Pixel coordinate grounding data

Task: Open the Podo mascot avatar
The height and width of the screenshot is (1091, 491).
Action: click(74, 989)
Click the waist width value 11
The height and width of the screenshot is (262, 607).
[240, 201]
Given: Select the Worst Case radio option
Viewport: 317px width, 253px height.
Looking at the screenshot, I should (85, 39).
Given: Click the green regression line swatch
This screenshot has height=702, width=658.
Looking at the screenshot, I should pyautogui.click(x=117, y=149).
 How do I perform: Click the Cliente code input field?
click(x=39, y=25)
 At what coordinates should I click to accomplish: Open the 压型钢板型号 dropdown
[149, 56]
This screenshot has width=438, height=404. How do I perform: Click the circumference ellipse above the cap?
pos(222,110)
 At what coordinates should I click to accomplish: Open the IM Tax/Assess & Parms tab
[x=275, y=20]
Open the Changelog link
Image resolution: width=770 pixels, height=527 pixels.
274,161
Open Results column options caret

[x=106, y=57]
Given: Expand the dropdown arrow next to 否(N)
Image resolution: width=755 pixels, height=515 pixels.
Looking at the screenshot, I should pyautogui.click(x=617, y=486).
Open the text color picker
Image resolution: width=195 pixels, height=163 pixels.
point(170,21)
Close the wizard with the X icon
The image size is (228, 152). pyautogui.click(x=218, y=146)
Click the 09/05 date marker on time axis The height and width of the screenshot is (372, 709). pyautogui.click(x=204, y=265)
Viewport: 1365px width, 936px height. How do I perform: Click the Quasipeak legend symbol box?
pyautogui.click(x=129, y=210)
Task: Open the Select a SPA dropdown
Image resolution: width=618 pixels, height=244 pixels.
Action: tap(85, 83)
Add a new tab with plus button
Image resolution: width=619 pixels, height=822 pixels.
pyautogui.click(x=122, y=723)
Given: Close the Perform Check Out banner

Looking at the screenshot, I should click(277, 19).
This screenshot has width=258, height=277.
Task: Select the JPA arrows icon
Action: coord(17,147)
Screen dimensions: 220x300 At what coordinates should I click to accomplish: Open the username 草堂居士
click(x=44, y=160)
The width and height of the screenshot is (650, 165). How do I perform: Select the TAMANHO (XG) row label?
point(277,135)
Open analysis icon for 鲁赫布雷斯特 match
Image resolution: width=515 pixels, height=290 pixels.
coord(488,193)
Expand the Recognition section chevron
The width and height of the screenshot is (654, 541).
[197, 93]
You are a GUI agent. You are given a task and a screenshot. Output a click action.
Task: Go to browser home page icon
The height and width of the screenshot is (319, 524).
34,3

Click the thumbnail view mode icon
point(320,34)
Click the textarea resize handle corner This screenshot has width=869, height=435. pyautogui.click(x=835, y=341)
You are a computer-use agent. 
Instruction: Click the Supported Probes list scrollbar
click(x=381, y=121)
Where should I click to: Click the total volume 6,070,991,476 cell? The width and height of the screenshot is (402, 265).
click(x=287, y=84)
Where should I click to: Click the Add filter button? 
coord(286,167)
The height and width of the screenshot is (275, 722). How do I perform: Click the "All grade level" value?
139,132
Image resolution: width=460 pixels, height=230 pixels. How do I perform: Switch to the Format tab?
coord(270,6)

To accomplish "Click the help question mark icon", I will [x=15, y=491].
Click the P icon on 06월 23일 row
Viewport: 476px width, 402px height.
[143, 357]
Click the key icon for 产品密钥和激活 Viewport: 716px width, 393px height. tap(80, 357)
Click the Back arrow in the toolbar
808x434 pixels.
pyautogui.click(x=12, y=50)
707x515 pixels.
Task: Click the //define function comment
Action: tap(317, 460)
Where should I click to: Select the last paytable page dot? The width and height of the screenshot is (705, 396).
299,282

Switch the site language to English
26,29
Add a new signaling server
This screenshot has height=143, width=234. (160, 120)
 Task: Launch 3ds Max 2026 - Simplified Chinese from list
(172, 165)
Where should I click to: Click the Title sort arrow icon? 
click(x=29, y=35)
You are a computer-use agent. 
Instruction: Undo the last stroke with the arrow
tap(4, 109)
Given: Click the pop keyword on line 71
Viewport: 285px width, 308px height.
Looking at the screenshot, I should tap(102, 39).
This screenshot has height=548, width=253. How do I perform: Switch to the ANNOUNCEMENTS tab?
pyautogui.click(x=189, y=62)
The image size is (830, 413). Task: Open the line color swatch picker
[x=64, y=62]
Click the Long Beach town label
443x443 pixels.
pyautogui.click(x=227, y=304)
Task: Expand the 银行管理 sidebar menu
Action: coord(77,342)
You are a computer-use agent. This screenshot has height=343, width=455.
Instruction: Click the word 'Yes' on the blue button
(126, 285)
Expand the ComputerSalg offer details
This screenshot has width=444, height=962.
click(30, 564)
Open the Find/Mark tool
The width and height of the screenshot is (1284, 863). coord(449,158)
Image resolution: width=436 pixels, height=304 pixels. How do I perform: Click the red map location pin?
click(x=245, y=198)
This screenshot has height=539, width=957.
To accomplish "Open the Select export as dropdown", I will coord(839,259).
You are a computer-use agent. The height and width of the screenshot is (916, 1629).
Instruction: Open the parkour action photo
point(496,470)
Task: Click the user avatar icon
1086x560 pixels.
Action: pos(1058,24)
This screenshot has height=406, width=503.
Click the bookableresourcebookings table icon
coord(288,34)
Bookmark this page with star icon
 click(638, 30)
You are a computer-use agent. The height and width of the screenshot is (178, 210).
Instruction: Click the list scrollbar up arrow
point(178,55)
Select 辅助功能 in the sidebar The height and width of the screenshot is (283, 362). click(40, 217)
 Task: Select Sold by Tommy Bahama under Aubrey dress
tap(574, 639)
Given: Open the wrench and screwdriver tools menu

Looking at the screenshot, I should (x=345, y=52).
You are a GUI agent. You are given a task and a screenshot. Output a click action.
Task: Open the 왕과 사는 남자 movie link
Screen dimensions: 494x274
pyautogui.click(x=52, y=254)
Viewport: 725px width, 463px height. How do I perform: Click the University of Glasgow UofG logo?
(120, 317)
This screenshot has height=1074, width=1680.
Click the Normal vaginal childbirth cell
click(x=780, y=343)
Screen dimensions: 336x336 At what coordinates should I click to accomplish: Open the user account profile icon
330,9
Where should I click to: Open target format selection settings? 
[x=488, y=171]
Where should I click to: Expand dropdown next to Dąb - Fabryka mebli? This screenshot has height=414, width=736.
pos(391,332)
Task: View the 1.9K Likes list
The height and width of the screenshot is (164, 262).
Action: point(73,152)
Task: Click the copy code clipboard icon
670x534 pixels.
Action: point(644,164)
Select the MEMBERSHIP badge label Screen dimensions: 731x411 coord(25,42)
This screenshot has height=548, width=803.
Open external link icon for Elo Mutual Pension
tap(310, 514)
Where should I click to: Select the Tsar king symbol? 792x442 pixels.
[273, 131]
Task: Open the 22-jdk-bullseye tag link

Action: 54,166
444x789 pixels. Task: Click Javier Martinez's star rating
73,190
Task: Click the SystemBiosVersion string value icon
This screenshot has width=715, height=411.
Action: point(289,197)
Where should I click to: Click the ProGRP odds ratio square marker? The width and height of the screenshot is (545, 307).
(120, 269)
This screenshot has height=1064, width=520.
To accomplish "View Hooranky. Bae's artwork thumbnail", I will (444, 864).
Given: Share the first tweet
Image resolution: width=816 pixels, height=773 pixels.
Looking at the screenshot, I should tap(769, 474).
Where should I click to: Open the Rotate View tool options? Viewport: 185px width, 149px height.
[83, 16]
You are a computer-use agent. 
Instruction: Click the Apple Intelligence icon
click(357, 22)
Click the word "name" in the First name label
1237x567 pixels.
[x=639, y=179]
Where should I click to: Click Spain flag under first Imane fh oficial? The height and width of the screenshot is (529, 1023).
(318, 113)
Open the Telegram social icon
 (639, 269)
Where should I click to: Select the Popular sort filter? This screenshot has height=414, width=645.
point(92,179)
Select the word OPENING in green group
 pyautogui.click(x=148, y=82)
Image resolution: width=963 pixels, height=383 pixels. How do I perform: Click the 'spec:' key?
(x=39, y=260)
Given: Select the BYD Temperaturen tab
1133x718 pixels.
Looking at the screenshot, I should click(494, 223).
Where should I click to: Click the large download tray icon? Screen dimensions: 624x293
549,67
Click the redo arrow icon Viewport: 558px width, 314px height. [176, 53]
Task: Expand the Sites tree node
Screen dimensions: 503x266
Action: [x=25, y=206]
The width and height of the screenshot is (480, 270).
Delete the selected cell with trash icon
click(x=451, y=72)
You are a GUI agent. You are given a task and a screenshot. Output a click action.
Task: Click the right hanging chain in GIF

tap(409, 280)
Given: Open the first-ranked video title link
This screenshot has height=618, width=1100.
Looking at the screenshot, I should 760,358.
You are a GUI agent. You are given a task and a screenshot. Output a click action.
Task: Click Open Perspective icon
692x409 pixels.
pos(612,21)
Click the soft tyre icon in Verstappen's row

Prompt –
Going back to the entries above, set down exactly the lines that begin at the one with "You are a computer-use agent. This" and end at the one with "Task: Open the 왕과 사는 남자 movie link", both included, and nothing else.

Written answer –
You are a computer-use agent. This screenshot has height=343, width=455.
Instruction: Click the word 'Yes' on the blue button
(126, 285)
Expand the ComputerSalg offer details
This screenshot has width=444, height=962.
click(30, 564)
Open the Find/Mark tool
The width and height of the screenshot is (1284, 863). coord(449,158)
Image resolution: width=436 pixels, height=304 pixels. How do I perform: Click the red map location pin?
click(x=245, y=198)
This screenshot has height=539, width=957.
To accomplish "Open the Select export as dropdown", I will coord(839,259).
You are a computer-use agent. The height and width of the screenshot is (916, 1629).
Instruction: Open the parkour action photo
point(496,470)
Task: Click the user avatar icon
1086x560 pixels.
Action: pos(1058,24)
This screenshot has height=406, width=503.
Click the bookableresourcebookings table icon
coord(288,34)
Bookmark this page with star icon
 click(638, 30)
You are a computer-use agent. The height and width of the screenshot is (178, 210).
Instruction: Click the list scrollbar up arrow
point(178,55)
Select 辅助功能 in the sidebar The height and width of the screenshot is (283, 362). click(40, 217)
 Task: Select Sold by Tommy Bahama under Aubrey dress
tap(574, 639)
Given: Open the wrench and screwdriver tools menu

Looking at the screenshot, I should (x=345, y=52).
You are a GUI agent. You are given a task and a screenshot. Output a click action.
Task: Open the 왕과 사는 남자 movie link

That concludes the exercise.